Quantum computing seems to be right around the corner… So who knows!
ECC key sizes
In comparison, let’s look at what happens when working with elliptic curves. We mentioned how multiplying a point G by some number m involved a few steps. And that’s very important, because the double-and-add algorithm has to be run every time we try a number m to check that it solves the discrete logarithm problem:
This is: brute force is much more computationally costly than just multiplying two numbers, as is the case of RSA — our underlying structure is more complex. And in turn, this means that we can achieve the same level of security with smaller key sizes. For example, a 256-bit key in ECC is roughly equivalent in security to a 3072-bit key in RSA.
Does size key matter?
Ah, great question! There are a couple things to consider here.
In general, the larger your keys get, the more expensive your computations become. It’s not the same to calculate [10]G and [1829788476189461]G, right? And so, while we know that increasing key size is good for security, it is definitely not good for speed. Thus, bigger key sizes are not always better.
Choosing the correct key size is really a balancing act. It depends on what we value the most: speed, security, or a middle ground between both.

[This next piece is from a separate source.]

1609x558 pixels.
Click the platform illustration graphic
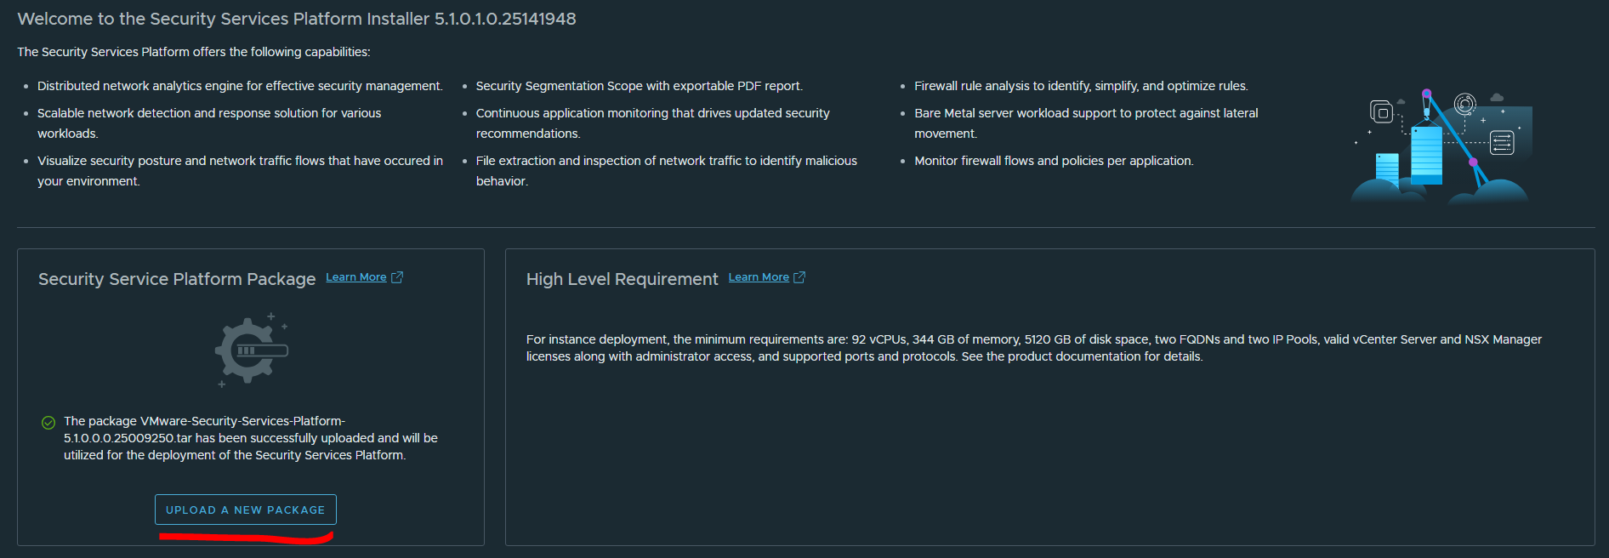[x=1442, y=145]
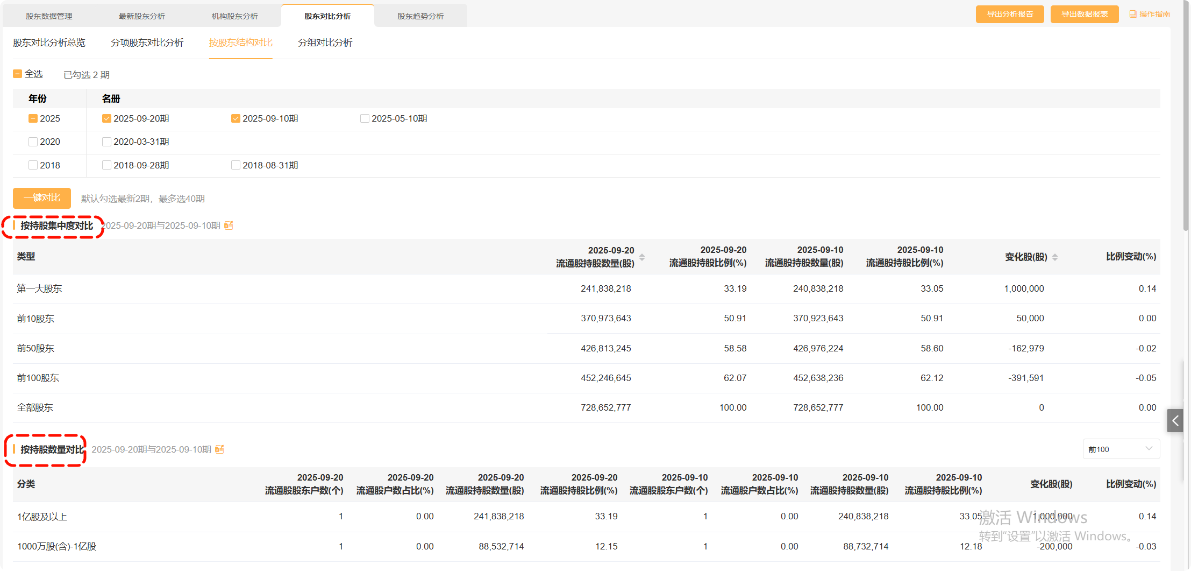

If we don’t care too much about speed, and need our methods to be very secure, then larger keys are in order. But we may require faster algorithms, and so reducing key sizes may be an option.
Summary
This short article speeds through some the most important aspects related to security. In reality, this type of analysis belongs to an entire branch of its own: cryptanalysis, which is a sort of sibling to cryptography. It would almost be distasteful for me to say that this is a cryptanalysis article — rather, it’s a very gentle introduction some of the ideas behind the discipline.
One thing is clear, though: designing cryptographic methods is just as important as understanding how to break them. Skipping this analysis leaves us at risk of creating a faulty system, that ultimately doesn’t cover the security guarantees that we may be offering our clients — and that’s no bueno.
I intentionally omitted introducing the idea of a security parameter, just to keep things simple. You might see this in papers or technical discussions, so you might want to read about it as a generalization of some of the concepts discussed above.
With this, we at least have a general idea of some possible weaknesses in our methods — although there’s a lot more to cover in this area. Just always bear in mind that security is not associated with how fancy the math gets. Fancy does not equal secure, and a careful analysis is always a good practice!